Son père se remarie alors et déménage à Romont où il reprend un café-restaurant d’excellente réputation, de la cuisine encore, comme si la vie de Philippe était un puzzle où chaque pièce se met en place pour faire de lui une étoile de la gastronomie mondiale. Il fait à 14 ans une apprentissage de cuisinier au Buffet de la Gare de Romont, tenu par le père de l’un de ses amis. À partir de là, plus rien ne l’arrêtera. En 1972, il franchit la Sarine pour aller travailler dans des palaces zurichois, au Savoy Baur en Ville, puis au Baur au Lac, où il peaufine ses armes de grand chef. Le grand tournant se fera en 1980. Cette année-là, il est engagé au Restaurant de l’Hôtel de Ville de Crissier, où il travaille sous les ordres de Fredy Girardet.
Il tourne à tous les postes de la cuisine, avant d’être nommé chef en 1989. Ainsi, au fil des ans, il développe un style, bien à lui, et un savoir-faire rarement égalé. « Un chef recherche le meilleur, sans compromis », se plaît à souligner ce perfectionniste. Pour lui, la cuisine émerge de la sensibilité, bien avant les considérations esthétiques. L’alliance des saveurs est la clé ! Et il a à cœur d’utiliser des produits locaux et de saison. Au moment où il reprend l’établissement à la retraite de Fredy Girardet en 1996, l’Hôtel de Ville perd sa troisième étoile au Guide Michelin, mais c’est plus pour la forme qu’autre chose. Car, le tenace et talentueux Philippe convainc et la retrouve en 1997 déjà. Il obtient également la note de 19 sur 20 au Gault et Millaut Suisse, tandis que le guide français éponyme écrit : « Crissier abrite toujours le meilleur restaurant du monde ! »

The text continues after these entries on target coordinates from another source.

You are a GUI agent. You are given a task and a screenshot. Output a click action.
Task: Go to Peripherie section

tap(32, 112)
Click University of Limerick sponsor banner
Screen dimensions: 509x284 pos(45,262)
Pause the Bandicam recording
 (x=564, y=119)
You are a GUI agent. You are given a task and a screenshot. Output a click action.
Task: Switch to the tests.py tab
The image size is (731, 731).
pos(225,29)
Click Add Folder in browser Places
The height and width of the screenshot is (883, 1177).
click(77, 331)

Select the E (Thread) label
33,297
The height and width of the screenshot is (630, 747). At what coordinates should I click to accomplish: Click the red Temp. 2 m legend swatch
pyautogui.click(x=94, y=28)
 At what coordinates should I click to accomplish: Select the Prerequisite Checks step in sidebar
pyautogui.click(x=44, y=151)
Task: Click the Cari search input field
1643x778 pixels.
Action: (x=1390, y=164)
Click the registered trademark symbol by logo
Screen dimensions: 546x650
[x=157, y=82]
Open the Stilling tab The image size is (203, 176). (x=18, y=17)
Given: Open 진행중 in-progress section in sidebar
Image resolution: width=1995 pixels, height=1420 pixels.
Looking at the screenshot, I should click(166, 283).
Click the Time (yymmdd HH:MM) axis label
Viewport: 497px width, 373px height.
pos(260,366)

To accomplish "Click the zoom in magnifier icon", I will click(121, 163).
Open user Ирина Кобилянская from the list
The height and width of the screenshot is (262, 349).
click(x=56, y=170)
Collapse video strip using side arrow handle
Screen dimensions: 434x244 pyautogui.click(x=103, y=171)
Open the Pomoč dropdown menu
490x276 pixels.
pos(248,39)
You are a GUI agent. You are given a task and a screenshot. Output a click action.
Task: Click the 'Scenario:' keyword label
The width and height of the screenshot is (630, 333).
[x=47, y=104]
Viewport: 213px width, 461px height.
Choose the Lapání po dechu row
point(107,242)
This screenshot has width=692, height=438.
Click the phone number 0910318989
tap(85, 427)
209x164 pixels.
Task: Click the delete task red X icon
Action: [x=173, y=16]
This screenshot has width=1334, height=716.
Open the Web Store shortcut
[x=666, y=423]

Son brillant parcours s’inscrit pourtant dans une vie marquée par les épreuves, comme si le destin était une médaille à deux revers. Orphelin de mère, il perdra brutalement la deuxième femme la plus importante de sa vie, la marathonienne Franziska Rochat-Moser, qui décède en 2002, emportée par une coulée de neige lors d’une randonnée à peau de phoque au-dessus des Diablerets. Tous les proches se souviennent du chagrin de Philippe. « Il était comme cassé », a dit l’un d’eux. Il poursuivra cependant son activité de cuisinier pendant dix ans, et retrouvera le bonheur auprès de sa compagne Laurence, une Rochat elle aussi, et sportive d’élite, tout comme Franziska.
Philippe Rochat prendra sa retraite en 2012. Une retraite bien occupée. Par le vélo bien sûr, mais aussi par la société de traiteur RSH qu’il a montée avec deux anciens de Crissier et par une petite société de consulting où, dans l’ombre, il dispense ses conseils à quelques restaurants, l’Hôtel des Horlogers, au Brassus : «Je reste profondément attaché à cette vallée de Joux où mon père était cheminot. C’est important de soutenir tout ce qui peut y faire vivre des gens.» Est-ce en souvenir de son père qu’en 2005, il s’allie avec les CFF pour proposer aux voyageurs deux plats mitonnés dans les cuisines de Crissier ? Et pour retrouver les parfums et saveurs de la cuisine maternelles qu’il s’est lancé dans ce dur et passionnant métier ? La vie parfois fait penser à un cercle où tout à sa logique et son sens. Et cela paraît particulièrement vrai quand on se penche sur le destin de Philippe Rochat.